What do you think Britart has done for the life of the nation?
Lindsay Bolton
London, SW6

Do you remember the furore over the bricks or the outcry over the original proposal for the National Gallery extension? Twenty years ago who would have predicted Tate Modern would draw five million people a year? Looking back, I think that it was the acuity of visual awareness that developed in this country between consumers and advertisers which was bound to bear fruit in a decent generation of artists. Even now, travelling abroad the adverts and graphic language seem crude in comparison with the United Kingdom.

Do you take drugs, and does drug use help an artist?
Pete Douglas
Stirling

I don't, so I can't answer you fully. Making art is a process of experiment and deduction and doesn't arrive like a genie out of the bottle.

How do you rate Damien Hirst?
David Harris
Ashbourne

His show at the ICA in 1991 was extraordinary. The works in Modern Medicine unforgettable as were the original butterfly pieces. He raised the game of every other artist in Britain.

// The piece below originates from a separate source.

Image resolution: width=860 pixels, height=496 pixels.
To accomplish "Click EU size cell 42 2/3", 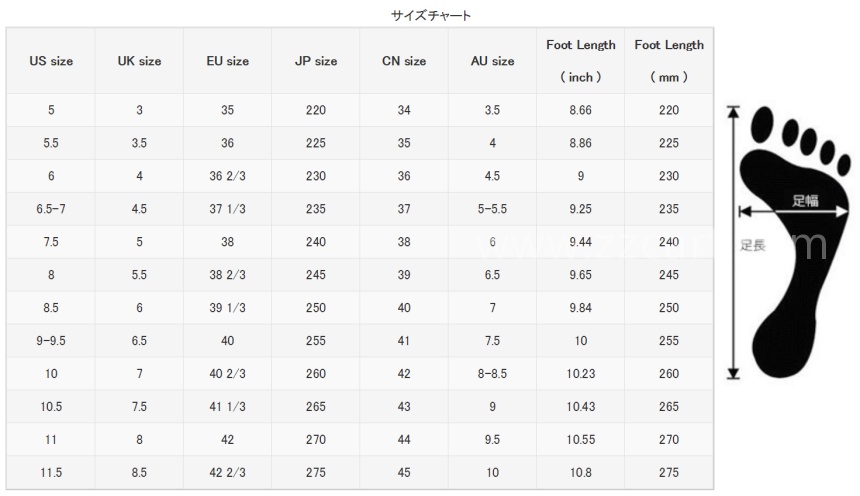I will 228,472.
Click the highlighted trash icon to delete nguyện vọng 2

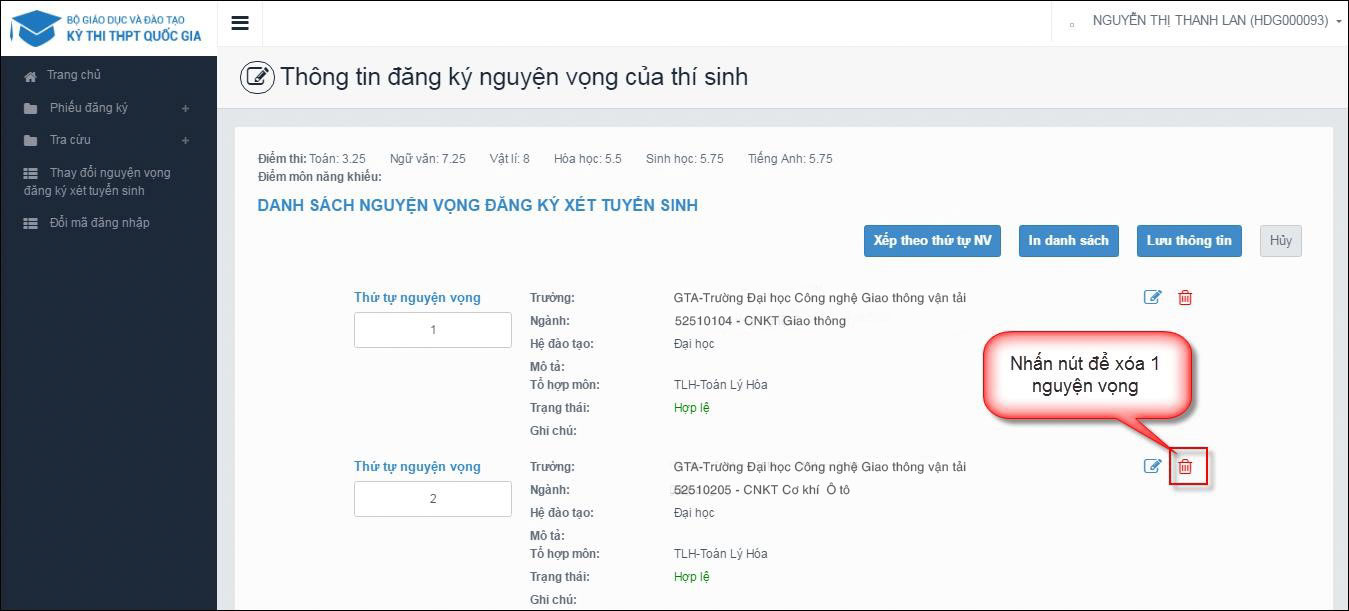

Is Charles Saatchi a corrosive influence on the art world or is he too influential to slag him off?
Gareth Evans
Cardiff

The first half of your question presumes the answer to the second. It is accepted that the shows at Boundary Road in the Eighties of Warhol and other contemporary American artists were hugely influential. People have criticised the high turnover of artists and I have been bought and sold by Saatchi but he showed my work beautifully so who am I to complain? "The rich will always be with us," I remember him saying in an interview. But the same is true of artists, and it is much harder to make art than it is to buy it.